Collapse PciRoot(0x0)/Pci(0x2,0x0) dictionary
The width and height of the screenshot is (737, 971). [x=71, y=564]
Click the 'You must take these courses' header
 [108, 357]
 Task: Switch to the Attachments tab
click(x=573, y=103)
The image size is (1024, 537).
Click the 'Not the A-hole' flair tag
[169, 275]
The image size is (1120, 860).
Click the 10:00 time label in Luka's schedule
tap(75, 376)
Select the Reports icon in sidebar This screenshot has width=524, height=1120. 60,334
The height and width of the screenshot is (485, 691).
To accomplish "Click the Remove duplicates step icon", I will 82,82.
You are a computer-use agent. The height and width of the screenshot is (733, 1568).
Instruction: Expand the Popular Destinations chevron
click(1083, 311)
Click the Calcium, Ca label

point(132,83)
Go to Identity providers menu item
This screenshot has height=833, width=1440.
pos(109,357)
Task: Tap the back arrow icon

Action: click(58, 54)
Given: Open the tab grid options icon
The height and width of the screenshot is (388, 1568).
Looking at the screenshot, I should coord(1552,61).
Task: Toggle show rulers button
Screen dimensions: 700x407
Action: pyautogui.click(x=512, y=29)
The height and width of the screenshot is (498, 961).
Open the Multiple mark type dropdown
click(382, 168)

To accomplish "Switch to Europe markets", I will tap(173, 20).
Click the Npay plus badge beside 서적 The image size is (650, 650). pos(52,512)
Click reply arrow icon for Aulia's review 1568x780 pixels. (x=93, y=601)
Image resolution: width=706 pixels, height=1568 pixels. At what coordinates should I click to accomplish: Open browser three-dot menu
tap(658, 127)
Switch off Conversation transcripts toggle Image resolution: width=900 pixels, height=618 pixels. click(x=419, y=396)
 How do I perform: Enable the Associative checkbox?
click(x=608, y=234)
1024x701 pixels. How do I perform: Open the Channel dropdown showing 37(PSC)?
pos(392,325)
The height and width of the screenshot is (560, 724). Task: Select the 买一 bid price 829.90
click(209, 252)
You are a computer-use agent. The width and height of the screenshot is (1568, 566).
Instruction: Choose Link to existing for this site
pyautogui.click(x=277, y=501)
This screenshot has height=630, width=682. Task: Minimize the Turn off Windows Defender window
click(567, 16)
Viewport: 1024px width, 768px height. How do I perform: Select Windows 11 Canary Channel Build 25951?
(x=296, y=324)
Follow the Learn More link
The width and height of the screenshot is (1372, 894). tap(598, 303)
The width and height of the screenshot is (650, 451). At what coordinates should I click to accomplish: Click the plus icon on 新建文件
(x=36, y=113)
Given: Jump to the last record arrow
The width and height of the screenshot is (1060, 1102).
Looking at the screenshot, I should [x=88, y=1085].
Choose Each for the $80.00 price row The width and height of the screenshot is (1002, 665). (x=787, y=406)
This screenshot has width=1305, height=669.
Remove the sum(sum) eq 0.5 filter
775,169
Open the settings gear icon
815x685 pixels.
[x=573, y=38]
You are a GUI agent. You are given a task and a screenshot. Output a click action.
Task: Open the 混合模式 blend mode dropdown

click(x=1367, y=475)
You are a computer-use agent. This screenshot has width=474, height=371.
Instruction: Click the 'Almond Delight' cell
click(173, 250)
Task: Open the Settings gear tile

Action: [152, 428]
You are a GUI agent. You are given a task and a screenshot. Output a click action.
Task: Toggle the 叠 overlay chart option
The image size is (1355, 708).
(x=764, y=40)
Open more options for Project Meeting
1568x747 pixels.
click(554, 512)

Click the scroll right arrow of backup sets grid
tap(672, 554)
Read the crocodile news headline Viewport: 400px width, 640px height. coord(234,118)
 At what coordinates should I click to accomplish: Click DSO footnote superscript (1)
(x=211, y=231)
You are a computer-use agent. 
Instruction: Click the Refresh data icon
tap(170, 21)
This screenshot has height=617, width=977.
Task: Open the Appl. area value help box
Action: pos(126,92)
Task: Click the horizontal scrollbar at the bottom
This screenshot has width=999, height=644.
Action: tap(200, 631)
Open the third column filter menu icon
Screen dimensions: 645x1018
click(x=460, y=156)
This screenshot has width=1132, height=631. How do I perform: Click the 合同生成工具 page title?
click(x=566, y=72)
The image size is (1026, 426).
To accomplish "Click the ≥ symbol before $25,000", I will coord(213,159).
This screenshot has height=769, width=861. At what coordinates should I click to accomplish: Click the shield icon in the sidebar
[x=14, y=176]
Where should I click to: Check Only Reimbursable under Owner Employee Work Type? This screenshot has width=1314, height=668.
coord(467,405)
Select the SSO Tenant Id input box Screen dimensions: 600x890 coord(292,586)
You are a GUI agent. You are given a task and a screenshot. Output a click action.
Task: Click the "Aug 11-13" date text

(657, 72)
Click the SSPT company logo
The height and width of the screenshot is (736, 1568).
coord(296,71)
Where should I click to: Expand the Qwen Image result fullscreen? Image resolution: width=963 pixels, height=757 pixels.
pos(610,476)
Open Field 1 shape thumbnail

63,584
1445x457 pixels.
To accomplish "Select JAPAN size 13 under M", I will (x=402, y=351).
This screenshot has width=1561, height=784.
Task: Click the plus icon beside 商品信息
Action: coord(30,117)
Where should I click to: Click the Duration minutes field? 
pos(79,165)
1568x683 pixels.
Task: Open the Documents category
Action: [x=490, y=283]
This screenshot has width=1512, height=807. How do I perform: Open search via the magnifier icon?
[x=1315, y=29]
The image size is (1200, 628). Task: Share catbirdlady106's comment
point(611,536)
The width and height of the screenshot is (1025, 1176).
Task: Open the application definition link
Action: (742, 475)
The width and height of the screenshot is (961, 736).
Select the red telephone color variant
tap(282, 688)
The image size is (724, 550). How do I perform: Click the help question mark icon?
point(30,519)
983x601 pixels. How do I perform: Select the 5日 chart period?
· · · · ·
What this task involves :: The answer is a number only: how many lines of the data above include "chart"?

Expected output :: 2